For Democratic lawmakers and pundits, Kamala Harris's alleged summer job at McDonald's was proof of the presidential hopeful's working-class bona fides. For Harris and her campaign, it was a major source of anxiety.
Democrats from Bill Clinton to Jasmine Crockett gushed over the job during the Democratic National Convention last summer. "When she was young, she worked at McDonald’s and she greeted every person with that thousand-watt smile and said, ‘How can I help you?’" Clinton gushed. "And now she’s at the pinnacle of power, and she is still asking, ‘How can I help you?’" Crockett, meanwhile, used the gig to bash Harris's opponent, Donald Trump: "One candidate worked at McDonald’s while she was in college at an HBCU," she said from the convention stage. "The other was born with a silver spoon in his mouth and helped his daddy in the family business."
The comments were part of a push from Team Harris to place Harris's alleged time under the Golden Arches at the center of the campaign. A Washington Free Beacon report that found zero evidence Harris worked for the fast food giant threw a wrench in that strategy. Trump began accusing Harris of embellishing her biography, a development that sent the Harris team into a tailspin, according to 2024: How Trump Retook the White House and the Democrats Lost America by journalists Josh Dawsey, Tyler Pager, and Isaac Arnsdorf.
Harris's aides "debated for weeks whether they should respond to Trump's attacks about McDonald's" and "spent weeks agonizing" about the decision, according to the book, which asserts without evidence that Harris worked at an Alameda, Calif., McDonald’s in the summer of 1983 for "two or three weeks."
Harris’s allegedly short stint on the job meant "most advisers didn't want to lean into her time at McDonald's, but it polled well," so Harris did it anyway. At one point, the campaign caught wind "that at least one major mainstream news outlet was investigating" Harris's McDonald's employment, which caused "alarm inside the campaign."
That alarm was not on display at the Democratic convention, which occurred one week before the Free Beacon published its investigation.

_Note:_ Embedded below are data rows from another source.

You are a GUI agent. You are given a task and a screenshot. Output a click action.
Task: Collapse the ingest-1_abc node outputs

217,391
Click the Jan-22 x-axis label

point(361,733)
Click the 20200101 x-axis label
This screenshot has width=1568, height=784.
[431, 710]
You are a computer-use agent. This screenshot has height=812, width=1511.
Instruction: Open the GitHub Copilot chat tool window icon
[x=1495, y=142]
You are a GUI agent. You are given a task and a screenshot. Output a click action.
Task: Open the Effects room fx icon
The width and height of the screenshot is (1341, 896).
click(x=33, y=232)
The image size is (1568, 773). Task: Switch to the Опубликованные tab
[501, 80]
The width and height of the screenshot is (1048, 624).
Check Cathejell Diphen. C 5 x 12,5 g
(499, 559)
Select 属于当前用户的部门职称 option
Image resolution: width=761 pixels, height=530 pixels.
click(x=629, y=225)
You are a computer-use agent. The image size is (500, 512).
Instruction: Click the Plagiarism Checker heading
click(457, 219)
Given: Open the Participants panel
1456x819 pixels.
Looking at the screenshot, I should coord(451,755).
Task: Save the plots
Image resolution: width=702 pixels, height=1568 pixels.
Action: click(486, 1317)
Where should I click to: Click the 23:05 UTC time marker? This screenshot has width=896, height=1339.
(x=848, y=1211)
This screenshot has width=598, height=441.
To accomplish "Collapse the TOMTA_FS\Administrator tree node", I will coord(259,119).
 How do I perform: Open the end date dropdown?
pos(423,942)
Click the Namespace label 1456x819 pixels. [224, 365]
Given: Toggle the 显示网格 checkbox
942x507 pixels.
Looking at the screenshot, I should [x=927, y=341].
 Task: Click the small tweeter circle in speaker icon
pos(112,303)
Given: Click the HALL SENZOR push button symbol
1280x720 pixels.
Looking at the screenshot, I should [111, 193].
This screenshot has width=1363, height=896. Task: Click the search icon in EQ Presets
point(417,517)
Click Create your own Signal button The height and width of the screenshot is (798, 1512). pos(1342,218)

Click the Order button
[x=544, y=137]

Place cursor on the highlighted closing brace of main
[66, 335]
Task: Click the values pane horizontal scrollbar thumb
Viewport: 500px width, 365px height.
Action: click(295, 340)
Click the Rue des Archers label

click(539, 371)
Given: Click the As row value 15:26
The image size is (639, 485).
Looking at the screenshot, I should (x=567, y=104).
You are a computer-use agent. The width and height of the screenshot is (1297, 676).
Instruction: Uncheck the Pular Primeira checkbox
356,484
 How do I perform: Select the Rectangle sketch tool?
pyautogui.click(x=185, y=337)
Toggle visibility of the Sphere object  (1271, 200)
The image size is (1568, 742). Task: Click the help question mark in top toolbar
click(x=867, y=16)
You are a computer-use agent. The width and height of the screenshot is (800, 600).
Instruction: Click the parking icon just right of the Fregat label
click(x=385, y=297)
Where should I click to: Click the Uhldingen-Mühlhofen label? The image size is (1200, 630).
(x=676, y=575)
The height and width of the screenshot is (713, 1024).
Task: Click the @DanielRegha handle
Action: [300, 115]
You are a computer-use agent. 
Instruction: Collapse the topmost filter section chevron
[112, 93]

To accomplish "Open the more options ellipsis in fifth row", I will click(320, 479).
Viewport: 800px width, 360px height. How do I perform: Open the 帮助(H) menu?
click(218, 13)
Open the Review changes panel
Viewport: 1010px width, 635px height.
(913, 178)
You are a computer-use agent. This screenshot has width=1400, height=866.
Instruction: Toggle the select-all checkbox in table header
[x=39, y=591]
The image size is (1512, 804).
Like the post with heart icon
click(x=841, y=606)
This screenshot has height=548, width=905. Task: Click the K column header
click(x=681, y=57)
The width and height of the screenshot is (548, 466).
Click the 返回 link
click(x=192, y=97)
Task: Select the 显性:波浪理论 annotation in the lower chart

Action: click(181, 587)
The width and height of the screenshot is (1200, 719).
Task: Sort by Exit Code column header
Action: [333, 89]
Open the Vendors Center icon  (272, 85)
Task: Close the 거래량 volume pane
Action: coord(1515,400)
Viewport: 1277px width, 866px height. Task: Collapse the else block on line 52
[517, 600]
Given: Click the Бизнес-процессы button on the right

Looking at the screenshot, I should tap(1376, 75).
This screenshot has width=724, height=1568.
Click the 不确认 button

"There are so many people who can see themselves in her. If you’re middle class, you can see yourself in Kamala Harris. If you worked in a McDonald’s, you can see yourself in Kamala Harris," Rep. Pramila Jayapal (D., Wash.) told ABC News while attending the convention.
When those claims came under scrutiny, media pundits defended Harris. The New York Times compared the Free Beacon McDonald's report to birtherism, while CNN's Brian Stelter called it "bewildering."
"Harris shared this and then a pro-Trump website started to talk about, 'Hey, is there evidence, is there proof she worked at McDonald’s, there’s no records, there’s no receipts,'" CNN’s Brian Stelter said in September. "I find that bewildering."